I just noticed something that seems important.
It is that I take pride in how well I’m doing despite being in a shitty circumstance.
This somehow stops me from improving the situation/changing the circumstance, as if I have no longer something to be proud of, once the situation gets better. It would be nothing special anymore (I would be nothing special anymore?) if I exceeded in a circumstance that is favourable for me. It would be too easy/ordinary.

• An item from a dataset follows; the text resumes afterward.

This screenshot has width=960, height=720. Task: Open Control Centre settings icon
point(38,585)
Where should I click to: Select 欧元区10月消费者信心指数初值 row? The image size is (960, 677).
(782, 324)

What comes to mind is the thought that an achievement is not an achievement, if it wasn’t earned. as in, if it’s not hard, its not actually a success.
Example:
C: Insomnia
T: I am doing really well despite getting very little sleep
F: pride
S: strength, I feel tall, energized
A: secretly look down on other people, when somebody mentions to me that they feel bad/tired after only one night of not sleeping well. Not (consistently) try to improve my sleep.
Any other?
R: no improvement in my sleep?
What I notice looking at this particular model is that the “T” is actually a lie. I am not doing well despite getting very little sleep in the last few years, or at least it is longer true.
I’m not sure if the “T” is a lie for other models as well though. In this example it almost seems like I need the pride to give me the energy to keep going despite the shitty C line (that I can’t seem to change?)
Thanks for your coaching.
Answer:
I could see your result as R: I believe the lies my brain tells me. Basically you are reinforcing this belief that you are doing really well.
Keep exploring your questions. How has this served you?
Pride is an interesting emotion. There can be multiple interpretations of pride. One is truly, deeply being proud of yourself. One is that puffed up feeling that lacks substance. It’s the kind of emotion that thrives on comparison. Why do you think it’s important to your brain to put people below you so you can feel higher?